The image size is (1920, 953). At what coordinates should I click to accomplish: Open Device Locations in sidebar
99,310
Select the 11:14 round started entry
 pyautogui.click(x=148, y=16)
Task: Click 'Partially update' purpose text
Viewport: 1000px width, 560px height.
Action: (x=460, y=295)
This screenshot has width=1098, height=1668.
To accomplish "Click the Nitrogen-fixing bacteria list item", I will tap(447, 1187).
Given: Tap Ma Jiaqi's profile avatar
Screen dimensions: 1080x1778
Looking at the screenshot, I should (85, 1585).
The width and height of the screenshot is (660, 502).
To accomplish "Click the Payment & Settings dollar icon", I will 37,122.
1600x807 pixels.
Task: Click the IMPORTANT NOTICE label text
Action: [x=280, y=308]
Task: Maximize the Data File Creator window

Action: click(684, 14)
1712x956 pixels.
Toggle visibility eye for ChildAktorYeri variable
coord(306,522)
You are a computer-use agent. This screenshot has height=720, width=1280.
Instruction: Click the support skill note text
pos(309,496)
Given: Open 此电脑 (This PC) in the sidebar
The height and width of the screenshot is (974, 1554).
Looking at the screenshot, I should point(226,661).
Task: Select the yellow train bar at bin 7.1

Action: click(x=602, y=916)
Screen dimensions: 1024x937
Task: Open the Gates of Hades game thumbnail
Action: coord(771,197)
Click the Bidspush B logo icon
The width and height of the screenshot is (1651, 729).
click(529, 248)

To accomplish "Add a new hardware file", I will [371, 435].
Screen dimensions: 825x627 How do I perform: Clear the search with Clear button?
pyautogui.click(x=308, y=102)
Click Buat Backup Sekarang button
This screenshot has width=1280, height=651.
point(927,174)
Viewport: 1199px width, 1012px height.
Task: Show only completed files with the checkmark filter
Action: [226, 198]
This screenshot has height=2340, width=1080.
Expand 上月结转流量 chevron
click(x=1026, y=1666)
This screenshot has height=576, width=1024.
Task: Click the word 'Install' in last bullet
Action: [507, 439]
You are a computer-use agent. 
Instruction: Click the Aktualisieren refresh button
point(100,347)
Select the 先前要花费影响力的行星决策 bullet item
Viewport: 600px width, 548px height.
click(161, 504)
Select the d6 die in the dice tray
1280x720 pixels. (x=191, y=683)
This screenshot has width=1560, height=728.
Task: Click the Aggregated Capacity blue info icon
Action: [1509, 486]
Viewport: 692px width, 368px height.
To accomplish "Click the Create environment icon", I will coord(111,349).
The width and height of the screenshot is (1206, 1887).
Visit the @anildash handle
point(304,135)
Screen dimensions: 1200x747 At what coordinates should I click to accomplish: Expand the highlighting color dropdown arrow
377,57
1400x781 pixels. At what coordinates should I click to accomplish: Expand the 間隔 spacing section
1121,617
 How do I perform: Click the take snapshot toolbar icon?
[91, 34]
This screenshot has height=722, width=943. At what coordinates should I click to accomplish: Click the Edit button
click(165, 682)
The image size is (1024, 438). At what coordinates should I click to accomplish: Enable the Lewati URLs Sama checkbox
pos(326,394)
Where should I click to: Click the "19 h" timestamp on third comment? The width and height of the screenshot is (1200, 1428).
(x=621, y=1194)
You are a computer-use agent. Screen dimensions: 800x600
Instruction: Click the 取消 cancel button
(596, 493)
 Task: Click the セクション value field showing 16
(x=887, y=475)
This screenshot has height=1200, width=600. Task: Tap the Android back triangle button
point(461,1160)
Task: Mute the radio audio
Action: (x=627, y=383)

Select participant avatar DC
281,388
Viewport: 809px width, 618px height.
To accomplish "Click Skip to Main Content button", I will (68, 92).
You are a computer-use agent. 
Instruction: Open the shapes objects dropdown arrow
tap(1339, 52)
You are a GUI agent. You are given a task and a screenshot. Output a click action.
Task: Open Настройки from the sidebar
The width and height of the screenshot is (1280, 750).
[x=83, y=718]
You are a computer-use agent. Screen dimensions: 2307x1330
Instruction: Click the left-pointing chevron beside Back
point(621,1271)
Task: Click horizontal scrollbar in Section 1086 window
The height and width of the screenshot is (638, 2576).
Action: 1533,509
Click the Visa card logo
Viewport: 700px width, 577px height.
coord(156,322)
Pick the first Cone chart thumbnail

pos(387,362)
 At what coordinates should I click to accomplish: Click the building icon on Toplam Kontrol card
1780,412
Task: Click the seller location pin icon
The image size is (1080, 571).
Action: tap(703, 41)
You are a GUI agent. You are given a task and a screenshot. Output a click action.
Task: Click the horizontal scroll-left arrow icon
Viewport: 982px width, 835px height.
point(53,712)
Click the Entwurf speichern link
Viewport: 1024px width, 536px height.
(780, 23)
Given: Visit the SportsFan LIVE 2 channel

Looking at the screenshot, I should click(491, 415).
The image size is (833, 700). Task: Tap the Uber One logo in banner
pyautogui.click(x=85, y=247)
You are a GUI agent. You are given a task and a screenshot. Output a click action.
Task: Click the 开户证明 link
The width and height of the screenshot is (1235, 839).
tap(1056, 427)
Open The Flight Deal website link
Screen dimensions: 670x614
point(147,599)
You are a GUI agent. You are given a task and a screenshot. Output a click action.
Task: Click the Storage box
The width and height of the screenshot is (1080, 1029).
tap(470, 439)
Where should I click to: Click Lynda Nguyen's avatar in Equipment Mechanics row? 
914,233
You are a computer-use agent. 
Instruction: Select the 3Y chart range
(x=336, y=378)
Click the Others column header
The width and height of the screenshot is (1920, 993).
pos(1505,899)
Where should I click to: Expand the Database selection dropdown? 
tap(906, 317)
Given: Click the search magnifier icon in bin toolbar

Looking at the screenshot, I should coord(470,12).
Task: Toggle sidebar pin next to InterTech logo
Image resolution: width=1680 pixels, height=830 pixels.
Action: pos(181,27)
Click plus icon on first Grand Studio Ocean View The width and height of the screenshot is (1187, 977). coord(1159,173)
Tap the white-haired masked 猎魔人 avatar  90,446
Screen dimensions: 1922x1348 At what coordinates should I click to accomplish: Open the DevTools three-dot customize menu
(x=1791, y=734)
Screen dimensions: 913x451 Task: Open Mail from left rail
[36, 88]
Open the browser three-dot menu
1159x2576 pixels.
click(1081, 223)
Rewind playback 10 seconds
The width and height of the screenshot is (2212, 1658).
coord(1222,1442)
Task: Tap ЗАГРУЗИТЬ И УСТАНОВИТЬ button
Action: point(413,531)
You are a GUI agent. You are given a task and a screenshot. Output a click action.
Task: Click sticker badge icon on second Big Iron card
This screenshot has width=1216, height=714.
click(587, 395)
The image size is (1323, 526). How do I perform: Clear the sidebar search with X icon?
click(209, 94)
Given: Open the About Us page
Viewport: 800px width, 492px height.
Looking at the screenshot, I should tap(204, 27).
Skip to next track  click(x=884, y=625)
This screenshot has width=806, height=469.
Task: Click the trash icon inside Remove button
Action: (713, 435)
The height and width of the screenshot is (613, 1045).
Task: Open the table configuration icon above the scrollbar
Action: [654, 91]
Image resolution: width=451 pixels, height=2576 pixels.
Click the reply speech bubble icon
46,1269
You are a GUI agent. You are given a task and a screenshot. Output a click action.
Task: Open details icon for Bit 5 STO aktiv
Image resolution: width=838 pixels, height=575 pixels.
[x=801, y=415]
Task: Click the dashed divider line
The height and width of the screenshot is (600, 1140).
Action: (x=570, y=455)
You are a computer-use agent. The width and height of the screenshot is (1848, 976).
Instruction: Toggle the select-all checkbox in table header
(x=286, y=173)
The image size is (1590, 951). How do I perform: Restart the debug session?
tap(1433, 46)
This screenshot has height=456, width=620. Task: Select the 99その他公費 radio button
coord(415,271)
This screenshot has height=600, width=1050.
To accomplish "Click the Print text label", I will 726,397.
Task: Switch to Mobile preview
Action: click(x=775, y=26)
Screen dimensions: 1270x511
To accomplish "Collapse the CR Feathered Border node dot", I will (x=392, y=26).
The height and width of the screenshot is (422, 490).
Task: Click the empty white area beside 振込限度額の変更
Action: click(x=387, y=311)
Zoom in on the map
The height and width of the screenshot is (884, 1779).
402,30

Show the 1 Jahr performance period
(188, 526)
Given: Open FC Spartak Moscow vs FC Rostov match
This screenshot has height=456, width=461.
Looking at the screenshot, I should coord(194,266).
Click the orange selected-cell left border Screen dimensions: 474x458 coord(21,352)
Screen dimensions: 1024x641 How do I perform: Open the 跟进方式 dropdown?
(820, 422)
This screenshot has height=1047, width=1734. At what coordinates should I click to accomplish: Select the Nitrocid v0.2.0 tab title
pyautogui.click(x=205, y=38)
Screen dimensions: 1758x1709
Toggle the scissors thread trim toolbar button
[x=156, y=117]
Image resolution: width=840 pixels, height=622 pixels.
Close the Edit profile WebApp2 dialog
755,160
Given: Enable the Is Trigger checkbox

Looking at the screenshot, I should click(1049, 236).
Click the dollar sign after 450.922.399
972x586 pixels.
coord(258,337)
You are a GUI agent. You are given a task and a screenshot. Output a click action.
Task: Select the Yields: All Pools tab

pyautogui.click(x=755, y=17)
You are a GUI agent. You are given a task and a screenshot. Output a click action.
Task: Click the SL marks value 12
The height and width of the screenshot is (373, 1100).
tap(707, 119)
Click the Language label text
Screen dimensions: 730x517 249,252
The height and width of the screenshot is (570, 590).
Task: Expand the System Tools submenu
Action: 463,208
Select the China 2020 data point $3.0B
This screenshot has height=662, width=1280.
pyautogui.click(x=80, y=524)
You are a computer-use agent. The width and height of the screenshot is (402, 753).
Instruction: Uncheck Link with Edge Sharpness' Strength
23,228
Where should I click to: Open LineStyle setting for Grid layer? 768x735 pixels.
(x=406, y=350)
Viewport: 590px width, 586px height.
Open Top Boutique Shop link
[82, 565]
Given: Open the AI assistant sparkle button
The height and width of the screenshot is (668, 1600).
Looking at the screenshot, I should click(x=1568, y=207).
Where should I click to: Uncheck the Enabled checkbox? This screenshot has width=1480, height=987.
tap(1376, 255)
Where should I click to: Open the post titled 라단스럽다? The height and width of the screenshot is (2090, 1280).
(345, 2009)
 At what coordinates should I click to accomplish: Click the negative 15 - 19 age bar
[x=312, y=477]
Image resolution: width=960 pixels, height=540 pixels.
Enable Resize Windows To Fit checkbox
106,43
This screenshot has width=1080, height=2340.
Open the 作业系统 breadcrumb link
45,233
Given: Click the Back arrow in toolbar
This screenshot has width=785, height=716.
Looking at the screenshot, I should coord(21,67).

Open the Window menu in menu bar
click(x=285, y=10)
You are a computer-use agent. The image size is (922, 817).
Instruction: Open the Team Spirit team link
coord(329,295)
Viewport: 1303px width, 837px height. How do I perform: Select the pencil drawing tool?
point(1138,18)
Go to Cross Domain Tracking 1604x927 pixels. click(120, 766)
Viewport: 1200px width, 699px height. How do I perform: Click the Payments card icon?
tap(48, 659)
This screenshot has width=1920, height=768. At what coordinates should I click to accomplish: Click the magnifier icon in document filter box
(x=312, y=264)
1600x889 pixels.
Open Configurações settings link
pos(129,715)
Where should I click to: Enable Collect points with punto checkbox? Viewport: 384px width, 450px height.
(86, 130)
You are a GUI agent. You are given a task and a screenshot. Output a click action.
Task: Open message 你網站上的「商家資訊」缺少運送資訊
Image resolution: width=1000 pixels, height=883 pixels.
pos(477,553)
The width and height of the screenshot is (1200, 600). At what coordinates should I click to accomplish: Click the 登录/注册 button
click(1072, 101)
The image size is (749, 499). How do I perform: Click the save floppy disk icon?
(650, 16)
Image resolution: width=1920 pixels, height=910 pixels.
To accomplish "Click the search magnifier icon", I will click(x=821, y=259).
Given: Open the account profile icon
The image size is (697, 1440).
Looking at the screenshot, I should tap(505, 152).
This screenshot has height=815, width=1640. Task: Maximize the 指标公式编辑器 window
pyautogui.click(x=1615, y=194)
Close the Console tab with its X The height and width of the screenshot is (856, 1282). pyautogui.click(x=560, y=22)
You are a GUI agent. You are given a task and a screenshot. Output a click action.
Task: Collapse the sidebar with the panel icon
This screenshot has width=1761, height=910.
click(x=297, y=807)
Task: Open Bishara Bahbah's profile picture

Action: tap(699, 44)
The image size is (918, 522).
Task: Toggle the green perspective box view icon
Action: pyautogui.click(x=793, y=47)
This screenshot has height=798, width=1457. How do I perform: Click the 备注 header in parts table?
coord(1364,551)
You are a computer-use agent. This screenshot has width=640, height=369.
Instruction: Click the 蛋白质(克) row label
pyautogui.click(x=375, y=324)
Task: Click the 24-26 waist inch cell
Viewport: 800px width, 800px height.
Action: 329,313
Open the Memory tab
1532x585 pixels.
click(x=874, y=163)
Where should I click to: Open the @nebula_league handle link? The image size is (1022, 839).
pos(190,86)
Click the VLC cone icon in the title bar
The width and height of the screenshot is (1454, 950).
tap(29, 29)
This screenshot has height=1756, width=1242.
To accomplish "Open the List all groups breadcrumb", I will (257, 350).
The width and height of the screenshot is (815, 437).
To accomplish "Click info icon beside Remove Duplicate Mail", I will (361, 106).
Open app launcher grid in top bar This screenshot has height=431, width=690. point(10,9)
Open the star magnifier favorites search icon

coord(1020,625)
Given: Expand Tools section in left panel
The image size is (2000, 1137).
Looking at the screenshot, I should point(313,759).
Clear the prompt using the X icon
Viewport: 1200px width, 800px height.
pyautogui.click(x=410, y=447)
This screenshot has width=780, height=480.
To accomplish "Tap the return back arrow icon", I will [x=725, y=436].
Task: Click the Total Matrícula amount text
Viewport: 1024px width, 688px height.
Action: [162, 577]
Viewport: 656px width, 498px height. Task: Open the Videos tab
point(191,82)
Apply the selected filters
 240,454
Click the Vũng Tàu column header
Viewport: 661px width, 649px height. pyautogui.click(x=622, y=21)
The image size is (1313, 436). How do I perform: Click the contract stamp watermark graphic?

- _TO DO_: Please copy out each line of the listing above that contains the string "item".

- _SOLUTION FOR THIS TASK_:
To accomplish "Click the Nitrogen-fixing bacteria list item", I will tap(447, 1187).
Select the 先前要花费影响力的行星决策 bullet item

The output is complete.